Ticktock on potential new DOL guidance re. proxy voting

In just a few days, the Department of Labor will be set to satisfy its obligations under the President’s April Executive Order by “complet[ing] a review of existing Department of Labor guidance on the fiduciary responsibilities for proxy voting to determine whether any such guidance should be rescinded, replaced, or modified to ensure consistency with current law and policies that promote long-term growth and maximize return on ERISA plan assets.” In an op-ed I wrote for Pensions & Investments, I put the EO into context and highlighted some possible paths the DOL could take.
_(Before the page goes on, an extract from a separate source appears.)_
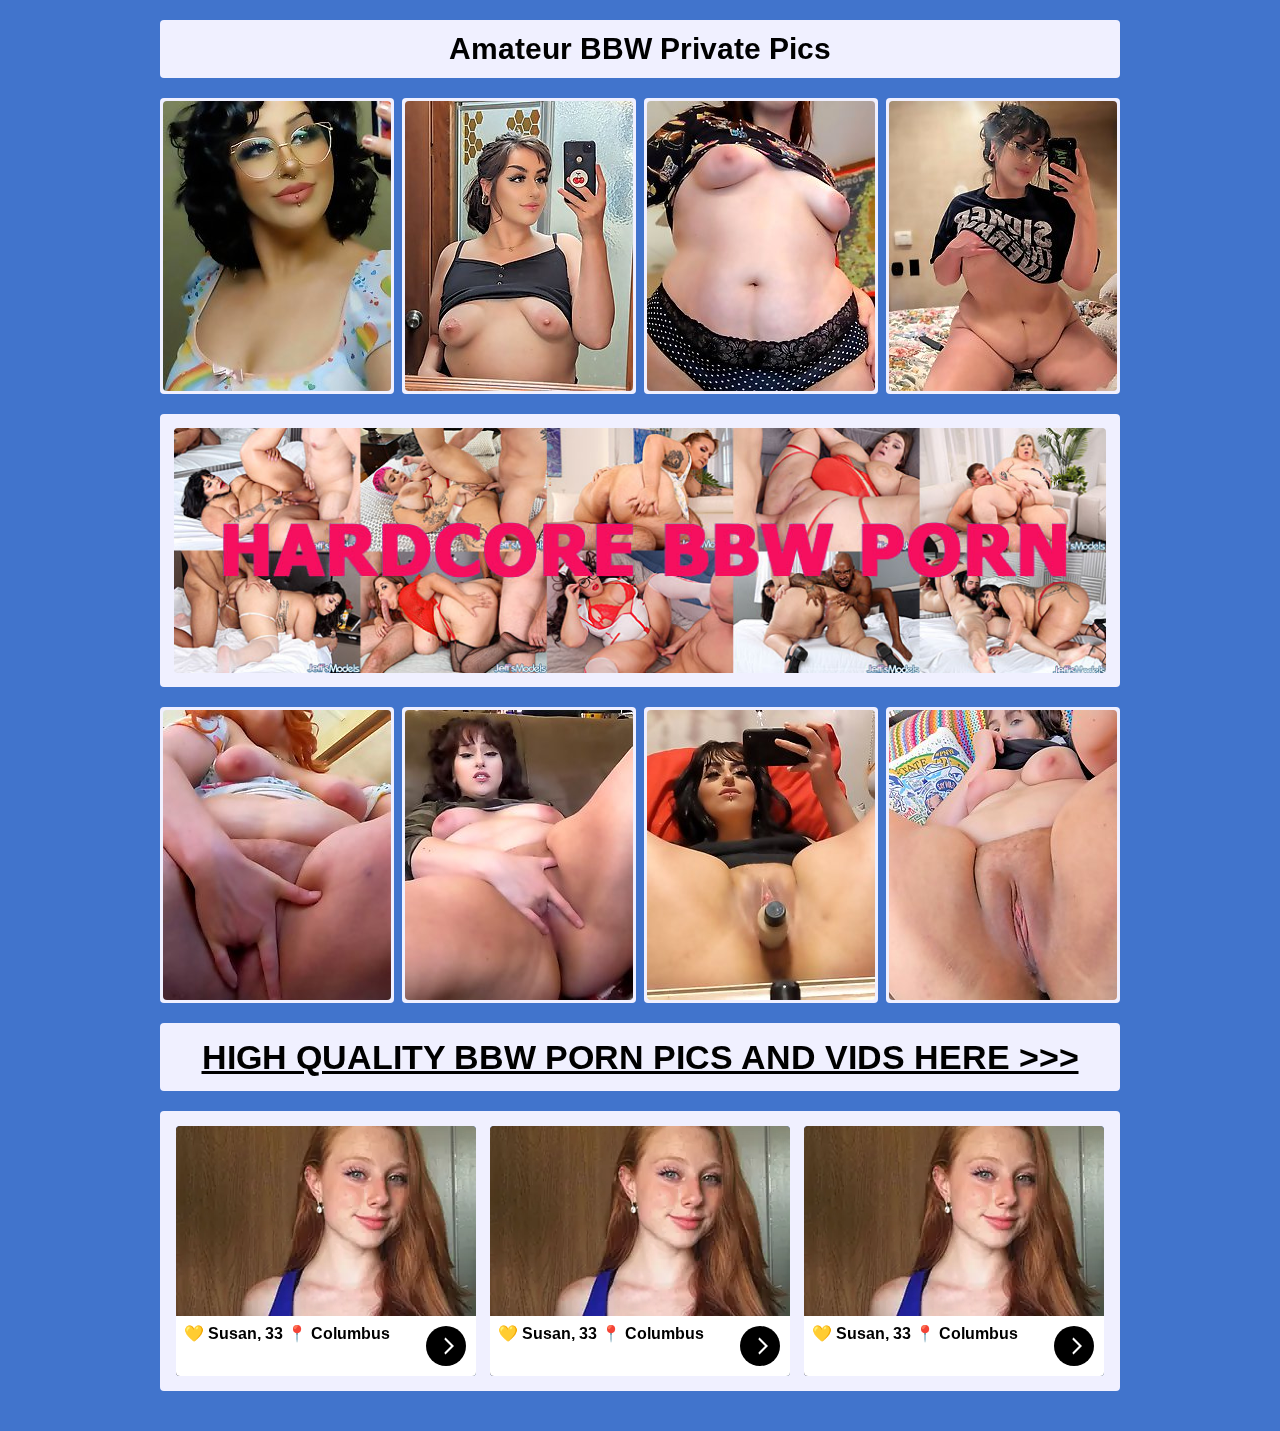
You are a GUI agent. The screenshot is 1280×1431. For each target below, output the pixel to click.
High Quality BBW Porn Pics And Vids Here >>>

As we await any guidance, I would like to highlight this point that I made several months ago:

“…it is possible the DOL could adhere to the executive order by issuing new guidance that raises the perceived costs of proxy voting and other forms of shareholder engagement and/or demands a more rigorous analysis on the part of fiduciaries that such engagement is “clearly connected to” shareholder value. Any new test could not be so onerous as to make divestment preferable to engagement, as that would seem to undermine the executive order’s very purpose.”

We will, of course, conduct a full analysis of new DOL guidance, which we will post to this blog.